High Availability Systems Enable Quick Compliance for Financial Services

Lora Bentley

Few industries are as heavily regulated as financial services. Financial services companies -- from insurance to banking to brokers and advisers -- that operate in the United States are subject to Sarbanes-Oxley, Graham-Leach-Bliley, Health Insurance Portability and Accountability (HIPAA) and the Interagency Paper on the U.S. Financial System, among other things.

 

According to a piece in Information Management, the availability of financial information is central to all of these regulatory schemes. But because availability is the law rather than just a good business practice, backup tapes are not enough. In fact, writers Alan Arnold and Don Scott, executives at Vision Solutions, argue that even journaling, data vaulting and continuous data protection (CDP) could fall short when it comes to some of the availability regulations. They write:

CDP and data vaulting usually offer at least two advantages over journaling. First, most of these products provide graphical interfaces that automate the data recovery processes...The second advantage... is that they typically store data changes in a simple file structure that is platform-independent while journals are normally operating system-dependent... Unfortunately, like journaling, neither CDP nor data vaulting significantly reduces disaster recovery times because data still has to be recovered from tape before it can be brought up to date using the backup data store.

 

What works best then?
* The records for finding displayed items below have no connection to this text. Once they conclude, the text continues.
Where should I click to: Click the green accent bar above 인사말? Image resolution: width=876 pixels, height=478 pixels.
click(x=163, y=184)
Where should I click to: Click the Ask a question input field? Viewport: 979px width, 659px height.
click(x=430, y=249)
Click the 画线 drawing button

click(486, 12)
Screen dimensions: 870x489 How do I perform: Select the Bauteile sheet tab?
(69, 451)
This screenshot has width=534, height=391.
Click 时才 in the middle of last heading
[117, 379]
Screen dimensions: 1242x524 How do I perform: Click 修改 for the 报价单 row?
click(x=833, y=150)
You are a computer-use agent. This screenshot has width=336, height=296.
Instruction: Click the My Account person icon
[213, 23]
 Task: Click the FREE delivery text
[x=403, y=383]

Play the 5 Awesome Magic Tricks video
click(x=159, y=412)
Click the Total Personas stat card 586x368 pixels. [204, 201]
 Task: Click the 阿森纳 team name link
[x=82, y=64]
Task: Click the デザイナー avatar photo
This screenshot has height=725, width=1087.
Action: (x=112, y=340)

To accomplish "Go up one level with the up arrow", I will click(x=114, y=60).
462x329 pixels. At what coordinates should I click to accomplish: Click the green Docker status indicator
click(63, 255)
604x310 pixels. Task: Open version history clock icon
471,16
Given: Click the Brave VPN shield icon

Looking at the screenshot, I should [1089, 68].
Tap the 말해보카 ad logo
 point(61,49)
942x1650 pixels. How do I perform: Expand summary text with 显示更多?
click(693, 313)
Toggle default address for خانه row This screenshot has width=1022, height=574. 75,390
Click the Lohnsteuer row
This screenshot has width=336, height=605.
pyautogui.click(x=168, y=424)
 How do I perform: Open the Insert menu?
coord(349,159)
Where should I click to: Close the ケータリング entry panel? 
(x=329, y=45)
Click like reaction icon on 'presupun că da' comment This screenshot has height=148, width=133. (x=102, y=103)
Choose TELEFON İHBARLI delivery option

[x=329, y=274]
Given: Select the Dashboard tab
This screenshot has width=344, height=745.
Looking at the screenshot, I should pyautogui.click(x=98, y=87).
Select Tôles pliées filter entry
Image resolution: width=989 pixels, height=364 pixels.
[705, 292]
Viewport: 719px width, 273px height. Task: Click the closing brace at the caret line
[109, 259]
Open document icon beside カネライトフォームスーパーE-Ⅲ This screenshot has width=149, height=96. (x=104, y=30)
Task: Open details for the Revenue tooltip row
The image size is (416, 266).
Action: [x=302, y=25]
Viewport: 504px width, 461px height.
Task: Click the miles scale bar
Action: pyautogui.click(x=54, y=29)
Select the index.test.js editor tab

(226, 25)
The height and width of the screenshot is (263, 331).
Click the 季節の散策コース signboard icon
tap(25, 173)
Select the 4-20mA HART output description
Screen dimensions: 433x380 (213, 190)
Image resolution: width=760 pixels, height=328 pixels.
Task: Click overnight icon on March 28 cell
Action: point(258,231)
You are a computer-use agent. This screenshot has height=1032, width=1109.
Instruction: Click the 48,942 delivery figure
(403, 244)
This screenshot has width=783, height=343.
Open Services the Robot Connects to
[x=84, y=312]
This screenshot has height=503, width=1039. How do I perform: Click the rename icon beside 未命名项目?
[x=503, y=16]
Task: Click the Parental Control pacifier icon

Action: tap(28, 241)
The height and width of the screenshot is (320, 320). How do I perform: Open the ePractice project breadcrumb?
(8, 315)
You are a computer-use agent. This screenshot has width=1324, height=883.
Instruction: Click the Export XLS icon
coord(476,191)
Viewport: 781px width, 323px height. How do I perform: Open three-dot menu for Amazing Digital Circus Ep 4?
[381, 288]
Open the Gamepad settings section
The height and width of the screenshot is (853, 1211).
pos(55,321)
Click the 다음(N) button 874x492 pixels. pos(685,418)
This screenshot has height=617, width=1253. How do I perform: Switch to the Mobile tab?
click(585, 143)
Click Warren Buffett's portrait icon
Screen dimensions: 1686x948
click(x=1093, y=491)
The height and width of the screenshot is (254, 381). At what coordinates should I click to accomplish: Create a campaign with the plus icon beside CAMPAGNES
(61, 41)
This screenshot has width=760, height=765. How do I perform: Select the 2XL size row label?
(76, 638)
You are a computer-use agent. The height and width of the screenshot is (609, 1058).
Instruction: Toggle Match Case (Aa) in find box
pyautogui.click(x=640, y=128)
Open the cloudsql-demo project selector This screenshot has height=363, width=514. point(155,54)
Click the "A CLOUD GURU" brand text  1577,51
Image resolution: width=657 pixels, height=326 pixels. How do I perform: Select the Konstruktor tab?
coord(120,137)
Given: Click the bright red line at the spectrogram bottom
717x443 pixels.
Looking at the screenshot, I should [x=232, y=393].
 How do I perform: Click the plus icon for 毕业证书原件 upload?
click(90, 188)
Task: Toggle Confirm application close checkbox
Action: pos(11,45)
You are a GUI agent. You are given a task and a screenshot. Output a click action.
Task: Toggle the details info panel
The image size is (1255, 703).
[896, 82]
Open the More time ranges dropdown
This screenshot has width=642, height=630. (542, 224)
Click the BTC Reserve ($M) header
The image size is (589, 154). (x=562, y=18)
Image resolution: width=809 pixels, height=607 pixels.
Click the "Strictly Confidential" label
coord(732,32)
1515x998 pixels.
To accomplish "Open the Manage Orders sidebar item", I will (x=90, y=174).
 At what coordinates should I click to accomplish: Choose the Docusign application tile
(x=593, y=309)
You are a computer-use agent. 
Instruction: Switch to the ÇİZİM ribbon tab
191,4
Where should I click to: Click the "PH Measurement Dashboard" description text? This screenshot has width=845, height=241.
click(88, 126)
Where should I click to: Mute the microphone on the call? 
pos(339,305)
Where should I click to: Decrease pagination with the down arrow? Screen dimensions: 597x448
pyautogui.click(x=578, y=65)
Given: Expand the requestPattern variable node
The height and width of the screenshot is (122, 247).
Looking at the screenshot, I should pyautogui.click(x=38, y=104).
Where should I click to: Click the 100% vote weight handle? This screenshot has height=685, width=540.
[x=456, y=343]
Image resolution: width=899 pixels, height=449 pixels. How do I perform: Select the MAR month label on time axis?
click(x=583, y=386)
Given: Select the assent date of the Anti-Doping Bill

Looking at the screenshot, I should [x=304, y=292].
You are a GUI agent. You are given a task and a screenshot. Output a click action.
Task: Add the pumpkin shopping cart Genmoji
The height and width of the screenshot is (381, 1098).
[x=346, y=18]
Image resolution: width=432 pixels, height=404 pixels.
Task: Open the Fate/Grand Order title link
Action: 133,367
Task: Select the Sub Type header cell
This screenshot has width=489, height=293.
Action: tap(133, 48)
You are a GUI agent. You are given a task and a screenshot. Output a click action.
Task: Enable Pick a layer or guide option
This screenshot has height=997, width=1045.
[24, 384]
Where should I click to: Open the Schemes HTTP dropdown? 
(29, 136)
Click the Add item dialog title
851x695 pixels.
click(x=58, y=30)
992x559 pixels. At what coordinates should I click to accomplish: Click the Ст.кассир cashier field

Not surprisingly, Arnold and Scott tout high availability software, in which Vision Solutions specializes. They explain that, in addition to replicating business databases, high availability software also reproduces application code and system values to a fully functional backup system. And most automate "failover," the writers say, after detecting the unavailability of information from the primary system.

 

High availabilty storage is also a hot topic at this year's Cloud Computing Expo, according to SYS-CON Australia. In its fourth year, the conference will be held Nov. 2-4, 2009, at the Santa Clara Convention Center, Santa Clara, California. Jeff Whitehead, CTO at Zetta and former CIO at Shutterfly, will address "overcoming limitations in building a high-availability storage infrastructure."